- _REQUISITOS DO EXERCÍCIO_:
Transcreva o trecho do texto fornecido entre "Embora nesta obra" e "da Guerra Colonial.", inclusive, trocando "Guerra Colonial" por "Guerra do Ultramar".
── TEXTO FORNECIDO ──
O título “Do Tejo ao Rovuma” resulta do facto da Companhia de Caçadores 3309 (de que nós fazíamos parte) ter
embarcado no navio Niassa (ancorado no rio Tejo em 24 de Janeiro de 1971, onde
fomos despejados no fundo dos seus porões como se fossemos uma vulgar
mercadoria, enquanto que aos oficiais e sargentos lhes eram facultados
camarotes com algumas comodidades), e ser destacada para o norte de Moçambique,
na fronteira com a Tanzânia, nas margens do rio Rovuma, onde conviveu com a
brutalidade da guerra, e de onde nem todos regressaram em 6 de Março de 1973.
Embora nesta obra se descreva
cronologicamente e através de documentos oficiais os factos mais relevantes da
vida destes militares por terras do Índico, “Do Tejo ao Rovuma” não
pretende legitimar nem fazer o elogio da Guerra Colonial, pelo contrário.
Ao longo das suas 352 páginas, para além
de relatórios de operações efectuadas pelas nossas tropas, descrições dos
ataques da FRELIMO aos nossos aquartelamentos, descrição das circunstâncias em
que ocorreram as nossas baixas em combate (alguns desses momentos ilustrados em
fotos), irão encontrar também alguns textos escritos pelo autor mas também por
outros seus companheiros que aceitaram prestar os seus depoimentos, onde se
denota com alguma coerência e convicção uma visão crítica e uma denúncia política
da Guerra Colonial.
“Do Tejo ao Rovuma” também não é indiferente à vida social
das populações nativas, fazendo nas suas páginas uma pequena descrição histórica
dos usos e costumes das etnias mais relevantes em Cabo Delgado, para onde a Companhia de Caçadores 3309 foi
destacada; — os Macuas e os Macondes — esta última de onde era originária uma
grande percentagem dos guerrilheiros da FRELIMO.
Nesta obra houve também a preocupação,
para além da denúncia dos horrores da guerra, em descrever os vários momentos
de angústia e de felicidade que se forjaram entre os militares da Companhia de
Caçadores 3309, por vezes em condições dramáticas de sobrevivência, refugiados no
interior dos abrigos a quando dos ataques da FRELIMO aos aquartelamentos, nas
emboscadas de que eram alvo no interior da mata densa, ou dormindo semanas em
cima das árvores, para escapar às sucessivas inundações do seu aquartelamento
pela junção das águas dos rios Rovuma e Metumbué, devido à época das chuvas, onde,
apesar de tudo, se solidificaram fraternas amizades que ainda hoje perduram,
fruto da partilha dos vários silêncios que inundaram os seus medos por um
regresso que, por inúmeras vezes pareceu incerto.
───
── INFORMAÇÃO APRESENTADA ──
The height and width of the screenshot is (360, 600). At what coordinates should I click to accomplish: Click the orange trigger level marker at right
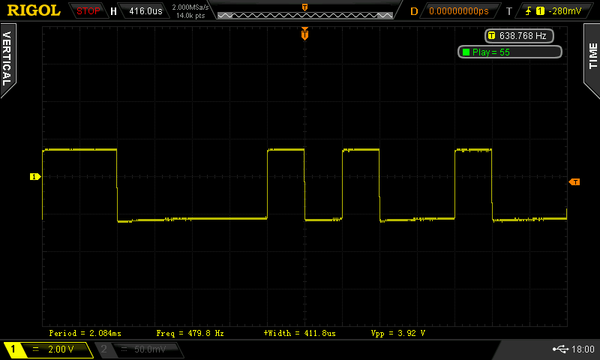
───
- _RESPOSTA DO EXERCÍCIO_:
Embora nesta obra se descreva
cronologicamente e através de documentos oficiais os factos mais relevantes da
vida destes militares por terras do Índico, “Do Tejo ao Rovuma” não
pretende legitimar nem fazer o elogio da Guerra do Ultramar, pelo contrário.
Ao longo das suas 352 páginas, para além
de relatórios de operações efectuadas pelas nossas tropas, descrições dos
ataques da FRELIMO aos nossos aquartelamentos, descrição das circunstâncias em
que ocorreram as nossas baixas em combate (alguns desses momentos ilustrados em
fotos), irão encontrar também alguns textos escritos pelo autor mas também por
outros seus companheiros que aceitaram prestar os seus depoimentos, onde se
denota com alguma coerência e convicção uma visão crítica e uma denúncia política
da Guerra do Ultramar.